But you know, that is exactly what you would expect to happen during a period when the power of labor unions was diminishing and the power of stockholders, at least collectively, is increasing. Individual stockholders may not have much say over how companies are run, but in general companies are much more oriented towards boosting their stock price than they are towards paying their workers.
SJ: I just read this wonderful book by a rank and file activist from the UAW, and his catch phase throughout the book is, “money isn’t lost, it changes hands.”
But talking about the stock market, you talk about Americans’ overconfidence in their own upward mobility. The overconfidence that gave us stock bubbles and the housing bubble was this inflated idea that things were just going to keep getting better for everybody because the stock market went up and they were going to get better for everybody because we could sell complicated derivatives based on mortgages that people were probably never going to be able to pay off. I think you make very good points about how central it is to our economy and our idea of ourselves.
TN: A number of people have asked me why are you interested in income, why aren’t you talking about wealth disparity which is actually worse than income disparity? And it’s true, I’m not very interested in wealth disparity and there are several reasons why I’m not. One is that there is no distribution of wealth in America. (Laughter) There’s no meaningful amount of wealth that’s held by anyone but a tiny percentage of Americans.

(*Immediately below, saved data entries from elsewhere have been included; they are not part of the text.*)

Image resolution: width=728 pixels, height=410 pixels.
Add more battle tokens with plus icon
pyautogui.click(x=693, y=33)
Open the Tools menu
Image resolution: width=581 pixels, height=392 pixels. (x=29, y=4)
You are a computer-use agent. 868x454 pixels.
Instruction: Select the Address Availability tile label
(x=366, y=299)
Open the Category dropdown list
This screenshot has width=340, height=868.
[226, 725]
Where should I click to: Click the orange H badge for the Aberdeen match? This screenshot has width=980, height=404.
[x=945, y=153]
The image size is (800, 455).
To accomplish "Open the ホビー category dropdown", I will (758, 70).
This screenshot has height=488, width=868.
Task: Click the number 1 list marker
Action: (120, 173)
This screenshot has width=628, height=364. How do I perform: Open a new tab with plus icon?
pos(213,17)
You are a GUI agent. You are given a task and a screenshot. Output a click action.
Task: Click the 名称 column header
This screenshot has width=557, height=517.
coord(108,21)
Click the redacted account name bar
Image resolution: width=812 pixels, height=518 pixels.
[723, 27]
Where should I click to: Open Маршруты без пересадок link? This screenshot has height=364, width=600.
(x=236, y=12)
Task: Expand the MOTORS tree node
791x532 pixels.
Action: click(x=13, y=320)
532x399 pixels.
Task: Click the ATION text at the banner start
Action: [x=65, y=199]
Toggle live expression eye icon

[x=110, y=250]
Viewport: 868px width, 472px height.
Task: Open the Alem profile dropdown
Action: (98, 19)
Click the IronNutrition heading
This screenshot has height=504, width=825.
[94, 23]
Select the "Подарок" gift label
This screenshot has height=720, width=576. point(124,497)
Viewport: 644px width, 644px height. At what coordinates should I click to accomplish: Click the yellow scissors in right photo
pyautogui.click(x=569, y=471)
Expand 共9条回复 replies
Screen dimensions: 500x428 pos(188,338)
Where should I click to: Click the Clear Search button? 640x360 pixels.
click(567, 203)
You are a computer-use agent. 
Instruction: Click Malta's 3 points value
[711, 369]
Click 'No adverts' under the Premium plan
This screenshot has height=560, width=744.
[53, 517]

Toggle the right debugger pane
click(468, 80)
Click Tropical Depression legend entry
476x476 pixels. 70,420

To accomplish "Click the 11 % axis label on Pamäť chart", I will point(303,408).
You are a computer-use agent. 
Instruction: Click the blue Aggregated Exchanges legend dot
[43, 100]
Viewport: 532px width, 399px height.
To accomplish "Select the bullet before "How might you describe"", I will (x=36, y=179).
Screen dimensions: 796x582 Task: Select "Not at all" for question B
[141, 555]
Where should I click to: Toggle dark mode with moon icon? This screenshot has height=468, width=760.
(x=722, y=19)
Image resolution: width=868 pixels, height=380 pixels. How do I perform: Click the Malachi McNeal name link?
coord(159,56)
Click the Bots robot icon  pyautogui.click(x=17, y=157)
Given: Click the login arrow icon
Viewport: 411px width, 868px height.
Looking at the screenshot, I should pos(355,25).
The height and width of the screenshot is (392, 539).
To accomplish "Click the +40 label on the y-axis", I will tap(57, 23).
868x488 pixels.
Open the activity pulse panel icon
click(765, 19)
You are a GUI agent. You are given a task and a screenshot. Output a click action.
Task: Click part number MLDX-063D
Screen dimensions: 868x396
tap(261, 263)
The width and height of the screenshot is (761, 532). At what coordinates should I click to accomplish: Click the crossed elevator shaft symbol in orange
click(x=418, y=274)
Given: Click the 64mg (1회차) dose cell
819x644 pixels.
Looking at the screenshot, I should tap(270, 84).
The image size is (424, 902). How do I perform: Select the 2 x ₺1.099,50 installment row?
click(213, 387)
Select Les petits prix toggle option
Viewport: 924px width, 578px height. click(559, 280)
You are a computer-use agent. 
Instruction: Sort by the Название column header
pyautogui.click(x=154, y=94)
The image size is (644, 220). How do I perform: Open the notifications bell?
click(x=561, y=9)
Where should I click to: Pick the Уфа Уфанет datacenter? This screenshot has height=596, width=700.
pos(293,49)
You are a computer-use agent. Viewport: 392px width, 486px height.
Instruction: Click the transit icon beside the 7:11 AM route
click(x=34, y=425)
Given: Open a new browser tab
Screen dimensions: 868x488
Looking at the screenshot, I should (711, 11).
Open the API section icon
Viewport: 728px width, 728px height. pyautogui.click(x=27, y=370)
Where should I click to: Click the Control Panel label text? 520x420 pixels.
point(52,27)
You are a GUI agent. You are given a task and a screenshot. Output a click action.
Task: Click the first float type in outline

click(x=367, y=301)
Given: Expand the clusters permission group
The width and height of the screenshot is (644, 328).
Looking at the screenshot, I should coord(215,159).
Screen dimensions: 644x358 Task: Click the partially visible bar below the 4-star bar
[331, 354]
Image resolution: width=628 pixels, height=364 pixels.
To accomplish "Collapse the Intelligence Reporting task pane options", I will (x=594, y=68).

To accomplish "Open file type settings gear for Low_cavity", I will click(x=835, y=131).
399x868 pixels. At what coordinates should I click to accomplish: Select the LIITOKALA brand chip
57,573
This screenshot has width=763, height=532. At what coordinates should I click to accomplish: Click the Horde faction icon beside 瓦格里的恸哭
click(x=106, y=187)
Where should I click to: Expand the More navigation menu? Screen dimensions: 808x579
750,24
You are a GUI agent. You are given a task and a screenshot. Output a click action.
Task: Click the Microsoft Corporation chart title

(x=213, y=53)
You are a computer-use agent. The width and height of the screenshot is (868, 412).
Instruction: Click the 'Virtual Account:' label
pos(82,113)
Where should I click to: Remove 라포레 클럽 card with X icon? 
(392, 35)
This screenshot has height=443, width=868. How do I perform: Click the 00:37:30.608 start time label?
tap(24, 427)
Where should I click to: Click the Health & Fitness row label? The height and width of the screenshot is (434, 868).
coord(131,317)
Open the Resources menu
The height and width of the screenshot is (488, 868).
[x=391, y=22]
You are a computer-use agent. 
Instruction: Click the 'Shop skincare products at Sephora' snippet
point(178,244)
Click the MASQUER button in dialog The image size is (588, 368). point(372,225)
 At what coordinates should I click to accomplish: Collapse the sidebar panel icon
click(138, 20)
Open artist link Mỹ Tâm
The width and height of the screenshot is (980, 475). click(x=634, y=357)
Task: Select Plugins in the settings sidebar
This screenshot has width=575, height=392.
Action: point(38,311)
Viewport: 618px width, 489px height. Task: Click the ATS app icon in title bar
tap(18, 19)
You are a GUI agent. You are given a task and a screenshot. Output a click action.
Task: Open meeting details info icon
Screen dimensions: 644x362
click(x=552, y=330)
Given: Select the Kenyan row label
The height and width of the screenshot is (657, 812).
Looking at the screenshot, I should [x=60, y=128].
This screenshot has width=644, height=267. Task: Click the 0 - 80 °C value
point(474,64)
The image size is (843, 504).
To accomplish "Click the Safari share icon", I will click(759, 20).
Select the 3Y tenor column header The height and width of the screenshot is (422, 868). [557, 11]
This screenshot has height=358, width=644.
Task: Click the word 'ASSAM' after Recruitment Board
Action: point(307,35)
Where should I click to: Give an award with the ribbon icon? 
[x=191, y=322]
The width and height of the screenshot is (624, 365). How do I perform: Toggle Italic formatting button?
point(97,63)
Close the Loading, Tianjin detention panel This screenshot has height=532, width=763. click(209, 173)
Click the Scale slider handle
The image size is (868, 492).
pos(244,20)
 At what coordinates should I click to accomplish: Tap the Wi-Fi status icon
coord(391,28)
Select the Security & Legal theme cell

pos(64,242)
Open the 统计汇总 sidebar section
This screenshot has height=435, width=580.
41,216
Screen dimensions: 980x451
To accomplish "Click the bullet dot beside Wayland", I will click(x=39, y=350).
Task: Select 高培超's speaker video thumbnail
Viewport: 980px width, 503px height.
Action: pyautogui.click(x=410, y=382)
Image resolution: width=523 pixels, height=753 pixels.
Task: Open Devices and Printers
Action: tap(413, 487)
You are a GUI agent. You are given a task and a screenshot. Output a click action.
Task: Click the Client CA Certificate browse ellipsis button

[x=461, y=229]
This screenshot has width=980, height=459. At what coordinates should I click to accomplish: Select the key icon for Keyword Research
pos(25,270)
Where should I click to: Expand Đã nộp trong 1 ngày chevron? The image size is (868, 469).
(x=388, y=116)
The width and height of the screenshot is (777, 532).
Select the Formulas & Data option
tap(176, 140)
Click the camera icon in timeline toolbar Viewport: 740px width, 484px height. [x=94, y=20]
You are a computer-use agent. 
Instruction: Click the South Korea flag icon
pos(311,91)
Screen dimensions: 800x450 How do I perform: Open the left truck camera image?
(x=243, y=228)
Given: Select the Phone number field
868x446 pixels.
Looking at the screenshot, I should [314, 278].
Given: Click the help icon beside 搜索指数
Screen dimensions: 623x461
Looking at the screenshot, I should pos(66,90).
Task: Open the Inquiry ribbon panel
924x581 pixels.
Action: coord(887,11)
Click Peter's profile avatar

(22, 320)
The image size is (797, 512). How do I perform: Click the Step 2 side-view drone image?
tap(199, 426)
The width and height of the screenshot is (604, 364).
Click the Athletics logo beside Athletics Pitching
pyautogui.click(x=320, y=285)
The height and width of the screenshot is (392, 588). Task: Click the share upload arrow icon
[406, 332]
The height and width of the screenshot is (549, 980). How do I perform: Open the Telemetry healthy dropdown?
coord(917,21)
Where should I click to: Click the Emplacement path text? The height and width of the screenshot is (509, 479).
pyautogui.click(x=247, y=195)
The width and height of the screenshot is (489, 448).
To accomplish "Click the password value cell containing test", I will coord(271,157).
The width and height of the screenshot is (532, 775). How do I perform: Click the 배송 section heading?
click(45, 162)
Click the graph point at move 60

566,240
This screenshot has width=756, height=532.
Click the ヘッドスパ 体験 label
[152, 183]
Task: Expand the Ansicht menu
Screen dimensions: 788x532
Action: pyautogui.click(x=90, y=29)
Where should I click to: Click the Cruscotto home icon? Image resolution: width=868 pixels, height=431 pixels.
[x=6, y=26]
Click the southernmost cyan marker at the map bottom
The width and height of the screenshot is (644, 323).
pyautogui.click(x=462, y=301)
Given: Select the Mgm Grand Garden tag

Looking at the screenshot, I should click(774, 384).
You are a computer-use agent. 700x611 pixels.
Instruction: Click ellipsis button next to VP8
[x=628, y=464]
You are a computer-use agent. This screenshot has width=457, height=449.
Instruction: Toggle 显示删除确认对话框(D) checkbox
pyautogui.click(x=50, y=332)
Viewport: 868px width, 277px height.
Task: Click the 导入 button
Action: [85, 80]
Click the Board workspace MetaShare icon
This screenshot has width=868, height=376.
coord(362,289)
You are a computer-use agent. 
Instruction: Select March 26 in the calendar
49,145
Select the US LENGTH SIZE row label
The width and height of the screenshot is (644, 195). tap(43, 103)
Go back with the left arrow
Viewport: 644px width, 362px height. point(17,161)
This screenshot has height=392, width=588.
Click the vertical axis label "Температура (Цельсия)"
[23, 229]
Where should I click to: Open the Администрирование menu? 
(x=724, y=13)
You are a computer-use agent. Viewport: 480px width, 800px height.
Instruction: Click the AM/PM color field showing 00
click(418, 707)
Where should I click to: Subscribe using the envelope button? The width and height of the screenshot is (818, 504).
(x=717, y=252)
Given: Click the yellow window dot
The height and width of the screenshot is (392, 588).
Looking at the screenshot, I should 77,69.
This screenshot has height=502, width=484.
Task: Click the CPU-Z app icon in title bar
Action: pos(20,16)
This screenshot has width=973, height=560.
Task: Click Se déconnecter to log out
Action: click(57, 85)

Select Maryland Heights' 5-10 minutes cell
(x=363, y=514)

With income, you could say everybody has income, it’s just a question of redistributing it. But the question of wealth is a question of actually giving wealth to people who don’t have it which is extremely difficult to do. I think the wealth disparities are created by income disparities. When you compare how people got their money in 1913 to how people get their money today, most of them today get it by working, one way or another. They may or may not deserve the level of compensation they receive, but there aren’t very many people in American society who are extremely wealthy and are doing absolutely nothing. That kind of Bertie Wooster syndrome is not a central feature of our economy.
The other thing is that an emphasis on wealth versus income is really something that speaks to an earlier era in the country’s economic development. The liberals and the left were very slow to wean themselves off the idea of the distribution of wealth and towards the distribution of income, because income was a notion that only really became relevant after the Industrial Revolution. Wealth is all that matters in an agrarian economy because wealth means property and you need property in order to grow crops and feed your family. But in an industrial economy you don’t grow your own food, you buy your food with money that your boss pays you. And it was the Progressives that first recognized that, in effect, being the first to make their peace with the idea of an industrial economy.
I think it remains true in our post-industrial economy that income is the real indicator of economic well-being. It’s also just true that there aren’t very many policies that can be used to redistribute wealth. There’s the property tax, which is a clumsy instrument for the distribution of wealth and there’s the inheritance tax which I guess is a wealth tax, but I really think of it as an income tax. It’s a tax on the people who are inheriting windfalls and windfall is income.